It was the great bundle of Prosper's mail that first brought home to
Joan the awareness of an outside world. She knew that Prosper was a
traveled and widely experienced man, but she had not fancied him held
to this world by human attachments. Concerning the "tall child" she
had not put a question and she still believed her to have been
Prosper's wife. But when, leaving her place under the tree, she came
into the house and found Prosper feverishly slitting open envelope
after envelope, with a pile of papers and magazines, ankle-high,
beside him on the floor, she stood aghast.
"What a lot of people must have been writing to you, Prosper!"
He did not hear her. He was greedy of eye and fingertips, searching
written sheet after sheet. He was flushed along the cheek-bones and a
little pale about the lips. Joan stood there, her hands hanging, her
head bent, staring up and out at him from under her brows. She looked,
in this attitude, rather dangerous.
Prosper sped through his mail, made an odd gesture of desperation, sat
still a moment staring, his brilliant, green-gray eyes gone dull and
blank, then he gave himself a shuddery shake, pulled a small parcel
from under the papers, and held it out to Joan. He smiled.
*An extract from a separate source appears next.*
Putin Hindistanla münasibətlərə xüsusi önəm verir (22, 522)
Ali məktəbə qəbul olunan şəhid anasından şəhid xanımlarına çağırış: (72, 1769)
"Something for you, leopardess," he said--he had told her his first
impression of her.
She took the box haughtily and walked with it over to her chair. But
he came and kissed her.
"Jealous of my mail? You foolish child. What a girl-thing you are! It
doesn't matter, does it, how we train you or leave you untrained,
you're all alike, you women, under your skins. Open your box and thank
me prettily, and leave matters you don't understand alone. That's the
way to talk, isn't it?"
She flushed and smiled rather doubtfully, but, at sight of his gift,
she forgot everything else for a moment. It was a collar of topaz and
emerald set in heavy silver. She was awe-struck by its beauty, and
went, after he had fastened it for her, to stand a long while before
the glass looking at it. She wore her yellow dress cut into a V at the
neck and the jewels rested beautifully at the base of her long, round
throat, faintly brown like her face up to the brow. The yellow and the
green brought out all the value of her grave, scarlet lips, the soft,
even tints of her skin, the dark lights and shadows of her hair and
eyes.
"It's beautiful," she said. "It's wonderful. I love it."